Senate debates

Monday, 3 November 2025

Adjournment

Liberal-National Coalition

8:08 pm

Photo of Deborah O'NeillDeborah O'Neill (NSW, Australian Labor Party) Share this | | Hansard source

I just want to reflect that when I go down to my local corner store and asked the shopkeeper what's on her mind, I don't hear strident commentary about the National Party's latest stance on net zero or even idle speculation about who's moving where in the coalition ranks. That's the last thing on the minds of ordinary Australians. They've got better things to do. What I hear are the stories of everyday Australians—the stories that make up the fabric of this nation.

My shopkeeper tells me that her little girl has been unwell, had a fever and was up late at night. There was a trip to the urgent care clinic, a course of antibiotics and the worry that comes with that. She tells me she was late dropping off her daughter to child care this morning after the little sleep that she had, and that's the same child care that's finally affordable for her now because of Labor's reforms. So my shopkeeper is able to keep her job without having to make the choice to stay at home because she simply couldn't afford unsustainable child care. These are real and pressing concerns.

Australians experience government in their real life. They are far less interested in headlines and slogans than would be perhaps presented in the image of this place. Australians understand that they need real and practical assistance in ways that the government touches their lives to enhance their lives. That's why the open warfare we see on the other side of politics is so unedifying—the sniping, the friendly fire. It's not just embarrassing. It's revealing. It shows us a grouping, known as the LNP coalition, that was never serious about serving the people in recent times. It's a party mired in ego and personal gratification. Australians saw that. They saw it coming, and they clearly voted accordingly on 3 May.

Assignment: Can you continue the Senate speech on the Liberal-National Coalition, picking up after its final paragraph? The listing is separate material, unconnected to the Senate speech.

Supplied data:
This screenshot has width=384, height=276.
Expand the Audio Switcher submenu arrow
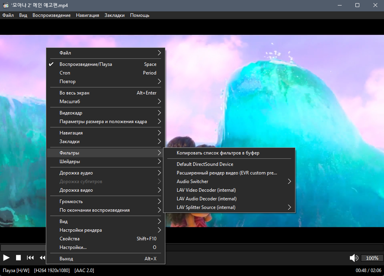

Response area:
In the Liberal and National parties, we see a group of people, not really a party. That would indicate some connection. But the LNP now is a cobbled-together cacophony of discordant voices—no harmony, all dissonance. It's a disaster for the old LNP of Menzies and Howard. It's a shaking shadow of its former self, and it matters. It matters for our democracy. For democracy to be healthy an alternative government has to be credible. It has to be ready. It has to be serious about meeting the moment, the many moments of need and desire of the Australian people, who is should be serving. Business and community leaders alike look to an alternative government to gauge the country's direction. Australians want stability. Australians want certainty, but what they're seeing from the coalition is absolute chaos.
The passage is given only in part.